## Objective A
Please list every adjective of nationality used in the passage on "Foyle's War," giving each one only once.
## Objective B
Copy the passage on "Foyle's War" word for word, starting with "This is a most" and going on through "the same respect.".
**** Passage to read ****
One of my favorite episodes of the excellent British detective series “Foyle’s War,” which takes place during World War II, involves the master detective in a moral dilemma. He has caught the man who murdered a German woman, the wife of a wealthy English landowner. The evidence is overwhelming, but the problem is that the murderer is a naval officer who is working with the British navy to crack German codes. He is one of the few men in the country who has the background to make it possible for his country to achieve this, and if he does he will save countless British lives. He puts it squarely to Foyle who is faced with the moral dilemma: arrest the man for murder (of a woman who was, after all, German), or let him go to continue to work on the codes that may save lives. He arrests the man. It’s who Foyle is: he is convinced that even in wartime it is only the law that separates us from barbarians such as the Nazis they are fighting and he has sworn to uphold the law.
This is a most interesting moral dilemma and it gives rise to the question: Did Foyle do the right thing or did he not? Whatever we decide in this case, we cannot determine that he BOTH did the right thing AND he did the wrong thing. It’s either/or. Ultimately, all moral dilemmas are of the same type: it’s not possible for there to be an answer that is both right and wrong at the same time and the same respect — any more than it is possible for my computer to be both a computer and a telephone at the same time and the same respect.
**** Given entries ****
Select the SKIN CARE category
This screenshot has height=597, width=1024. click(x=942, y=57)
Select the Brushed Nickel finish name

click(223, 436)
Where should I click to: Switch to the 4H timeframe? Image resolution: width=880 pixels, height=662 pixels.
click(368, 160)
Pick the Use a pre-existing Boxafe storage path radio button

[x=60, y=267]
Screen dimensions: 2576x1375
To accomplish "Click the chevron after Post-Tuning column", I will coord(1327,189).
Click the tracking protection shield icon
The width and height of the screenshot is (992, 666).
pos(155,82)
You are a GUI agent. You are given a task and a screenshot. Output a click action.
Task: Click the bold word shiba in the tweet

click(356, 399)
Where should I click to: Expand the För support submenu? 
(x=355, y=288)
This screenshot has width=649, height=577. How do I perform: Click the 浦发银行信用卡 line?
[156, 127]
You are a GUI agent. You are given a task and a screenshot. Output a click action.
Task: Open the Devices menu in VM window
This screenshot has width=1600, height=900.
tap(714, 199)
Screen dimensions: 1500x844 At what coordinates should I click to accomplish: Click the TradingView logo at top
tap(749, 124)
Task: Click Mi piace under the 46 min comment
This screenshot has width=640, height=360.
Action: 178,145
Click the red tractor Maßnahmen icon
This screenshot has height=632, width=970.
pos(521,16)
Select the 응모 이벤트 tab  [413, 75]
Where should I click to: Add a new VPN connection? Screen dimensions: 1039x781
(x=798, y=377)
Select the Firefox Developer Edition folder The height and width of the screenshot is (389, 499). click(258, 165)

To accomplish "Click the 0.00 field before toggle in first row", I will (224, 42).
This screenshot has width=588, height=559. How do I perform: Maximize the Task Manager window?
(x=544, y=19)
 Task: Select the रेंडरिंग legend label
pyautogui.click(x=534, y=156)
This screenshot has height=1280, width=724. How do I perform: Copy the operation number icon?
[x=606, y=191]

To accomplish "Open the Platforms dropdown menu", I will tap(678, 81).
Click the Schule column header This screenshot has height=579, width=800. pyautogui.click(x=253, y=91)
****
## Answer A
British, German, English

## Answer B
This is a most interesting moral dilemma and it gives rise to the question: Did Foyle do the right thing or did he not? Whatever we decide in this case, we cannot determine that he BOTH did the right thing AND he did the wrong thing. It’s either/or. Ultimately, all moral dilemmas are of the same type: it’s not possible for there to be an answer that is both right and wrong at the same time and the same respect — any more than it is possible for my computer to be both a computer and a telephone at the same time and the same respect.